Recognition of microbial molecular patterns by Gram-negative bacteria-binding protein and stimulation of multiple immune mechanisms in Manduca sexta

Detection of pathogenic invaders is the first step of a successful defense response in multicellular organisms. Here we report a new member of the β1,3-glucan recognition protein (βGRP) family from the tobacco hornworm, named M. sexta Gram-negative bacteria-binding protein (GNBP). It is 61% identical in sequence to Bombyx mori GNBP but only 34-36% identical to M. sexta βGRP1 and βGRP2. The mRNA levels were drastically up-regulated in fat body and hemocytes of bacteria-injected larvae. We produced the GNBP in a baculovirus expression system and detected its specific binding to LPS and DAP-PGN from Escherichia coli.
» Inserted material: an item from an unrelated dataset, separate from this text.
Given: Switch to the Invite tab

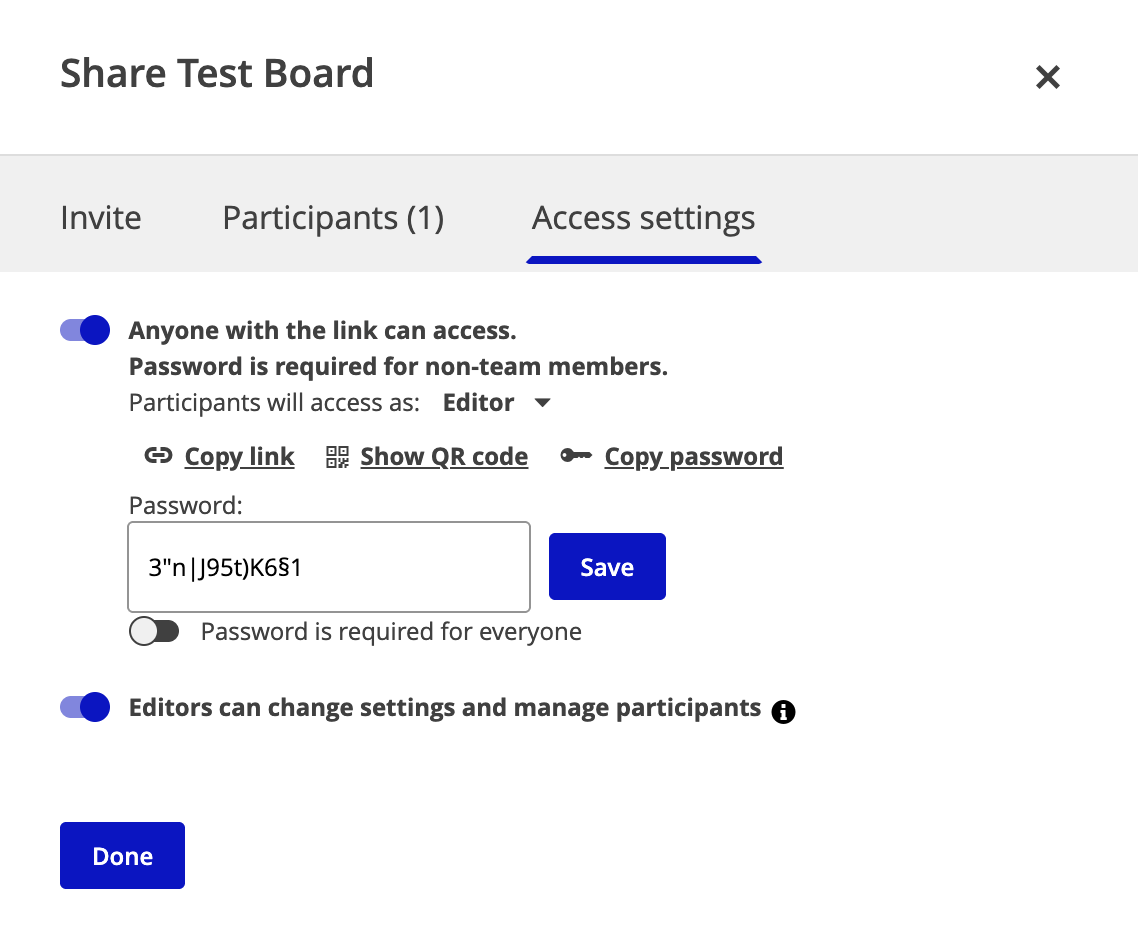Looking at the screenshot, I should coord(101,218).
After incubating the purified GNBP with plasma of naïve larvae in the absence of a microbial elicitor, we detected a concentration-dependent increase in phenoloxidase (PO) activity. This was accompanied by proteolytic activation of hemolymph proteases (HPs) 6, 8, 14, 21, proPO-activating proteases, serine protease homologues (SPHs), PO, and spätzle. Using affinity chromatography, we found GNBP associated with immulectin-2, βGRP1, βGRP2, proHP14, proHP21, HP6, HP8, SPH1, SPH2, and proPO. The increase in proPO activation was more prominent when DAP-PGN was included in the GNBP-plasma mixture. Since DAP-PGN-elicited melanization in plasma was insignificant, GNBP and DAP-PGN interaction synergistically enhanced proPO activation in the plasma. Injection of the recombinant GNBP into hemocoel of naïve larvae induced the expression of antimicrobial peptide genes. These data suggest that M. sexta GNBP is a component of the surveillance mechanism and, by working together with other pattern recognition molecules and HP-related proteins, triggers defense responses, such as melanization and Toll pathway activation.